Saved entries

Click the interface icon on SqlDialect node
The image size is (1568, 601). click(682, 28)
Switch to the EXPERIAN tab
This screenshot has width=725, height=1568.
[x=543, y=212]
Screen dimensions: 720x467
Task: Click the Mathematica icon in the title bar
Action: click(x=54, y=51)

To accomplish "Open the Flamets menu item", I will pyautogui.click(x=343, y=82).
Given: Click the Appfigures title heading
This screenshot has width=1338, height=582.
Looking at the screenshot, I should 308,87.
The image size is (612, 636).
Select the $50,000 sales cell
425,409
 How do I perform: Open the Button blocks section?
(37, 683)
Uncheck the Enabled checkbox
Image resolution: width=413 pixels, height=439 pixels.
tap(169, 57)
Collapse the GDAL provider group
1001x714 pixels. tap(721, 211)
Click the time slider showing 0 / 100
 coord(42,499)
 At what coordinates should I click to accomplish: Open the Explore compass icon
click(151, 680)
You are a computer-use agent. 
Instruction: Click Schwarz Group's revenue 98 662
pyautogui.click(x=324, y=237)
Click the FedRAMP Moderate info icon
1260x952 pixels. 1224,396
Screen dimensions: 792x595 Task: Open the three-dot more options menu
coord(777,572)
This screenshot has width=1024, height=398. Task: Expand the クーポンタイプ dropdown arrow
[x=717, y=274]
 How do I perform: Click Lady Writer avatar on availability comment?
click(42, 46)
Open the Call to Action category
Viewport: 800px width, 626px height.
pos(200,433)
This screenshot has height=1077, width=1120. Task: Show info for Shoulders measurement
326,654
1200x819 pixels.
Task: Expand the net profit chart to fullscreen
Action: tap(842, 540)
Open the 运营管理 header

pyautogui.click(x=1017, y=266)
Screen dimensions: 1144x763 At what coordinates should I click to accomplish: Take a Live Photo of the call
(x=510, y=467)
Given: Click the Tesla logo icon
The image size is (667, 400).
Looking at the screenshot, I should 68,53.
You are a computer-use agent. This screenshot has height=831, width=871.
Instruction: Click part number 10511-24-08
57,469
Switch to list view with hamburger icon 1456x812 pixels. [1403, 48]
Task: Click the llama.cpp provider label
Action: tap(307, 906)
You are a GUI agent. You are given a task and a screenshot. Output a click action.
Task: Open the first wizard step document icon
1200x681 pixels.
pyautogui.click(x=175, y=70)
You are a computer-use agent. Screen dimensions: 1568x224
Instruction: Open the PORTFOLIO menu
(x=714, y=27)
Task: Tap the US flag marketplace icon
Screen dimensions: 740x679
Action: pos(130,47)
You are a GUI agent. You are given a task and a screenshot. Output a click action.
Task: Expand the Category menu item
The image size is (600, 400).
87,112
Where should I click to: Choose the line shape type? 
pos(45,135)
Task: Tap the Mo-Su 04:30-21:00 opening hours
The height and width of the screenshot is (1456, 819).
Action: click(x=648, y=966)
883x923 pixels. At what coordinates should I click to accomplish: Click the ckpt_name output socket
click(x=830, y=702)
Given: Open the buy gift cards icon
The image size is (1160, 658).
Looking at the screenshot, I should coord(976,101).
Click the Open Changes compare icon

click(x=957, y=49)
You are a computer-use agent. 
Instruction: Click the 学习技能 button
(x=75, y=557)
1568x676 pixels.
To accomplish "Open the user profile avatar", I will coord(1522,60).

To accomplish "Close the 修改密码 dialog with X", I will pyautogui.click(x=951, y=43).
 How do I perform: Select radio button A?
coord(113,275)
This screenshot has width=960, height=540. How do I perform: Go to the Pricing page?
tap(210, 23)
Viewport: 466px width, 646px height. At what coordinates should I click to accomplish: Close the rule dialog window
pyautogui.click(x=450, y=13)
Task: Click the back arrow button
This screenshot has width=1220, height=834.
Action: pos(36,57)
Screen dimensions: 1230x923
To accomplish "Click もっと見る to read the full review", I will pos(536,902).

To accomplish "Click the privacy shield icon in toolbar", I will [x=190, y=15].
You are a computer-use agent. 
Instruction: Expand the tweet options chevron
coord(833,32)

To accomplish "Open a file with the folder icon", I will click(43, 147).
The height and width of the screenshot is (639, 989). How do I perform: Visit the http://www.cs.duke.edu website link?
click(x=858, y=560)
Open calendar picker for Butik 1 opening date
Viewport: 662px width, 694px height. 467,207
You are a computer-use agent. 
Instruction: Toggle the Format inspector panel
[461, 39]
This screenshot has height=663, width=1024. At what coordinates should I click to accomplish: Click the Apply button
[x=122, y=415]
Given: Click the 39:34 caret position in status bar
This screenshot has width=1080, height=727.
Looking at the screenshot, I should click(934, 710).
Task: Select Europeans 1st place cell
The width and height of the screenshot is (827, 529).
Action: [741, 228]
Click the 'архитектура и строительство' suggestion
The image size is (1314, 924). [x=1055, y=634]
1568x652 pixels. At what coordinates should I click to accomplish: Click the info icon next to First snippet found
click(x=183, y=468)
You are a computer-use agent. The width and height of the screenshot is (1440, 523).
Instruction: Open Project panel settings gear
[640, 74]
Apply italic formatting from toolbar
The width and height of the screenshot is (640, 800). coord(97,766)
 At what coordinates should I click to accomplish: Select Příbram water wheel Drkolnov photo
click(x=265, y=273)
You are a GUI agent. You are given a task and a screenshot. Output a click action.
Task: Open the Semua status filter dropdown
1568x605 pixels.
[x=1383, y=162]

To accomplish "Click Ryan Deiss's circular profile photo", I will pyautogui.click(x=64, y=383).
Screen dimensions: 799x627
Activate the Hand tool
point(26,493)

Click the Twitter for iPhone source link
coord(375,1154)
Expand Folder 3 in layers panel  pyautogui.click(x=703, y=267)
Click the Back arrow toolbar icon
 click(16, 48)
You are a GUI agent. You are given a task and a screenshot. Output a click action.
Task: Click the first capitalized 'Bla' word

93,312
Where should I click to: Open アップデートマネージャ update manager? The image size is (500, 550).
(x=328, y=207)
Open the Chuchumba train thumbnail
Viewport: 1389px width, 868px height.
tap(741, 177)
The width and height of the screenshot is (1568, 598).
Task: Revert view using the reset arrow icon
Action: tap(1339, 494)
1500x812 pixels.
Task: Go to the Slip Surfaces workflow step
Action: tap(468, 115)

### TASK TO COMPLETE
Starting with the first line of the entries, transcribe every line up to and including the one with "Given: Click the Appfigures title heading".

### RESULT BELOW
Click the interface icon on SqlDialect node
The image size is (1568, 601). click(682, 28)
Switch to the EXPERIAN tab
This screenshot has width=725, height=1568.
[x=543, y=212]
Screen dimensions: 720x467
Task: Click the Mathematica icon in the title bar
Action: click(x=54, y=51)

To accomplish "Open the Flamets menu item", I will pyautogui.click(x=343, y=82).
Given: Click the Appfigures title heading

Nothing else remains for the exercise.